## Goal of the exercise
Scan the data for lines with "agent" and report the count by itself.

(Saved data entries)
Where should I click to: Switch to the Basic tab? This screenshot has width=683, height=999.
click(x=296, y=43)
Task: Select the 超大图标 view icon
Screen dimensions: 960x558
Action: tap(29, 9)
---
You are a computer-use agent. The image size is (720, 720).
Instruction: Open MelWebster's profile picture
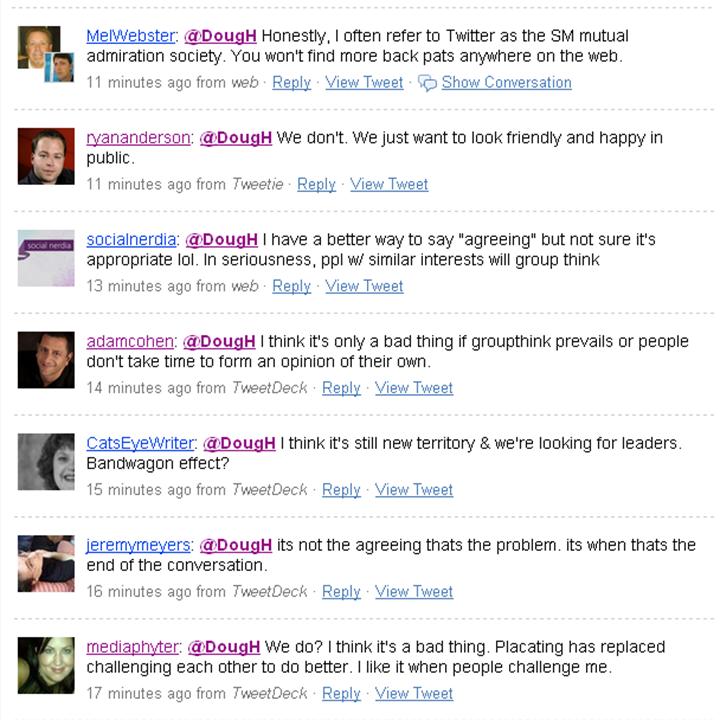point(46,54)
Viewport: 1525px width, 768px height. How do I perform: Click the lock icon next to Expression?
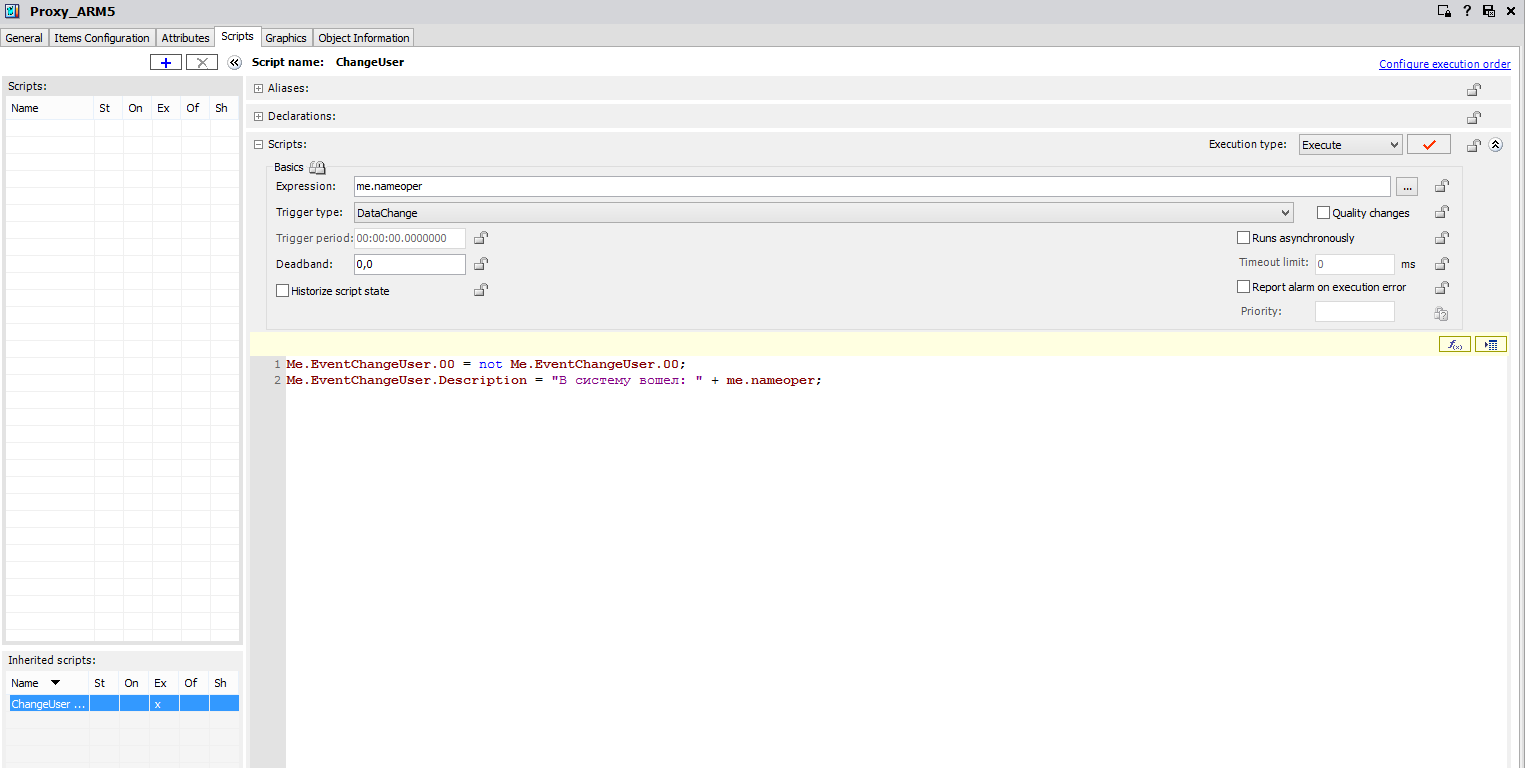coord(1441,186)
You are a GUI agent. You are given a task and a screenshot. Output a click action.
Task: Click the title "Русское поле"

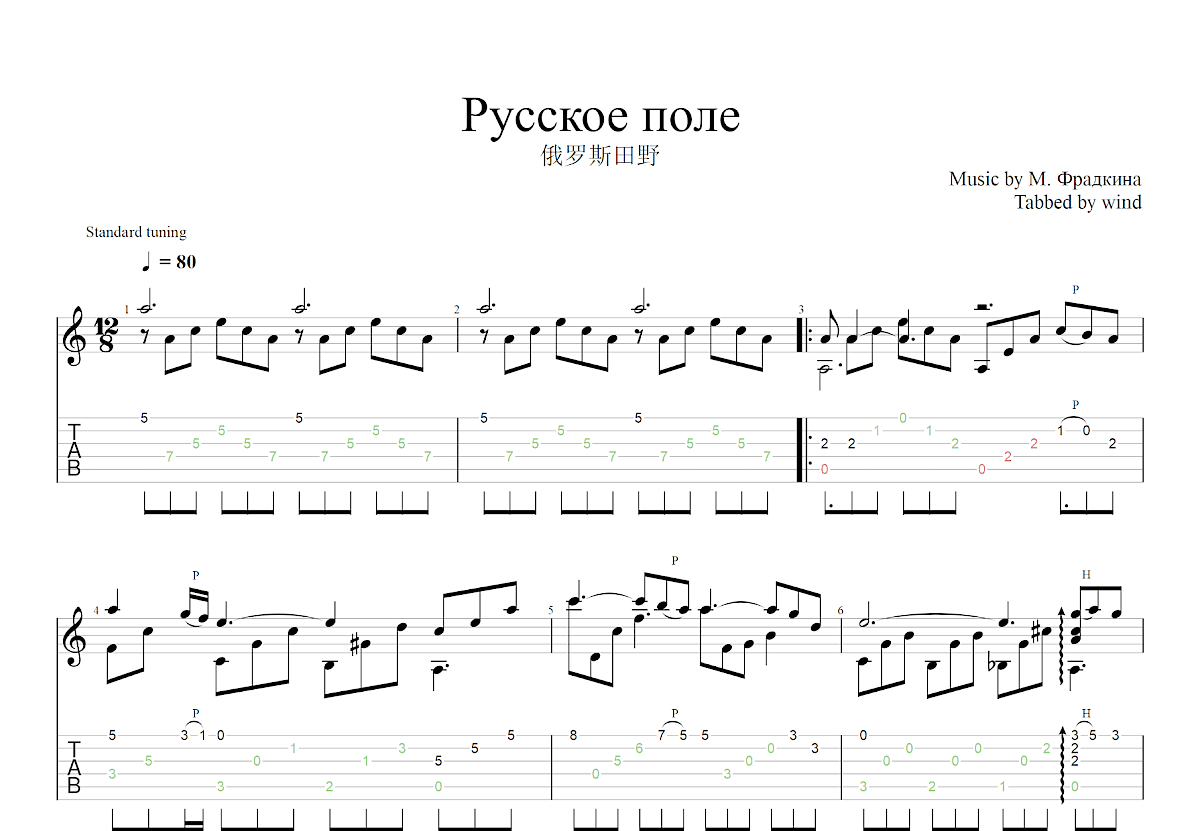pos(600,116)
---
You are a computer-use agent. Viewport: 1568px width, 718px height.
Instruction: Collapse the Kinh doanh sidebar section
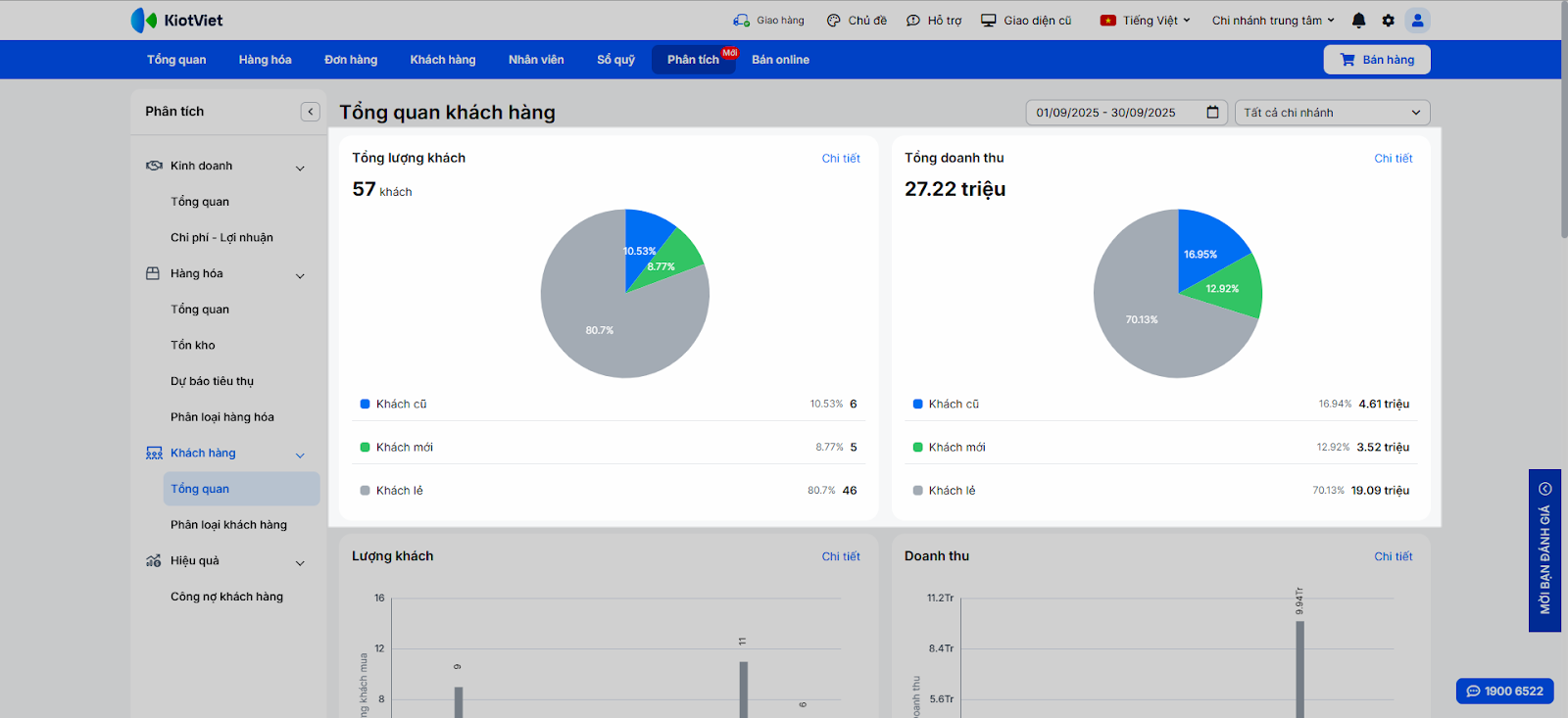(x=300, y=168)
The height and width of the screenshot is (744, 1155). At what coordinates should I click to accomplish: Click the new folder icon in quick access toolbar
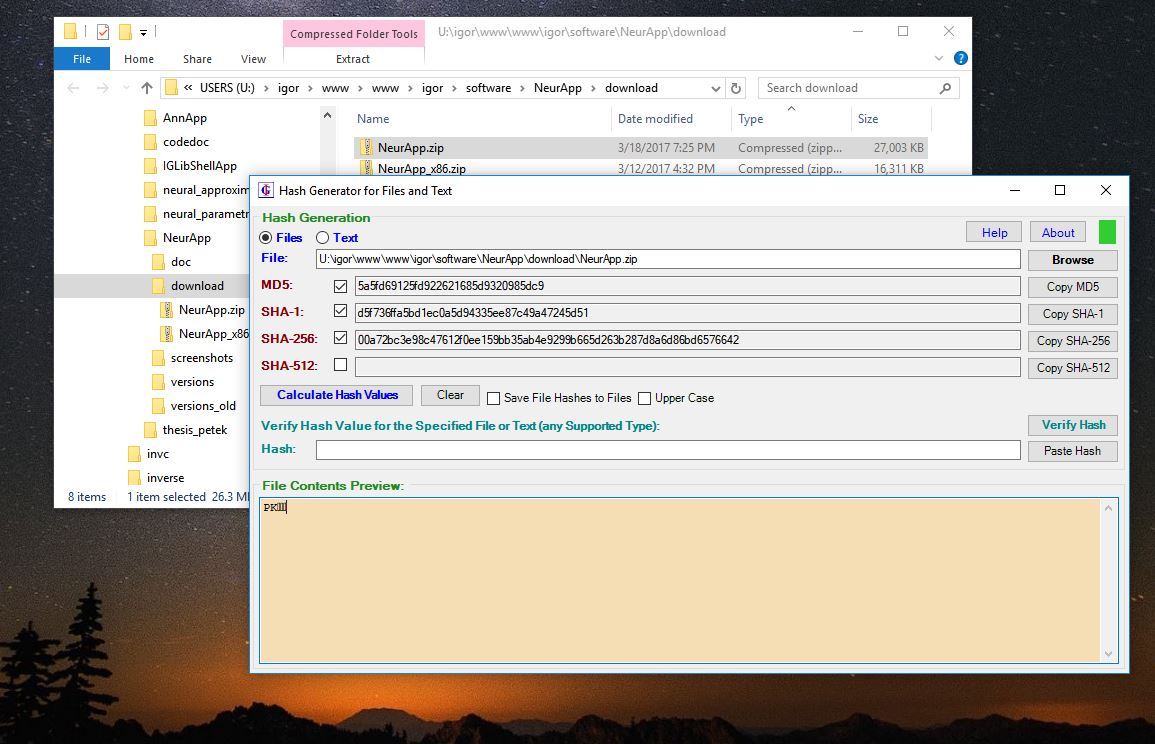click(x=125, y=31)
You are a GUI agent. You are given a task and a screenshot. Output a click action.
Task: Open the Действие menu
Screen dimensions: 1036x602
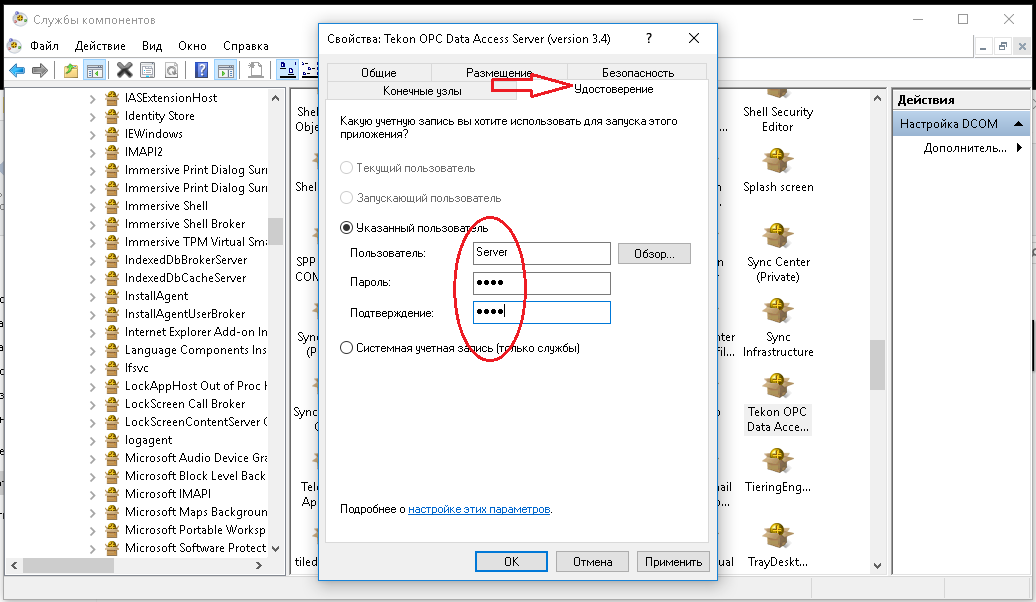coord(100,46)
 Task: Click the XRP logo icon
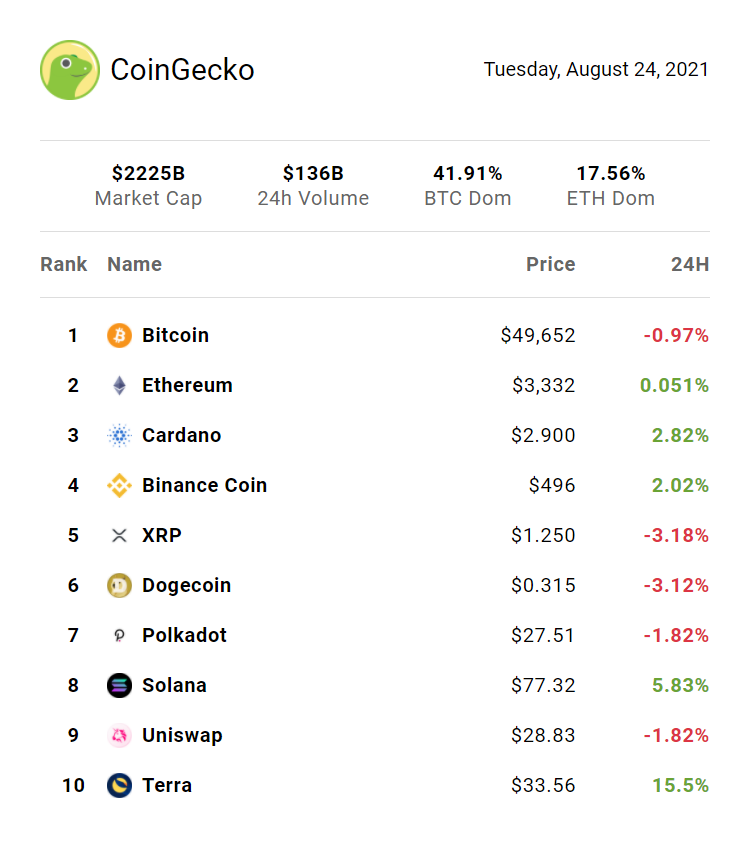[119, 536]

## Answer box
4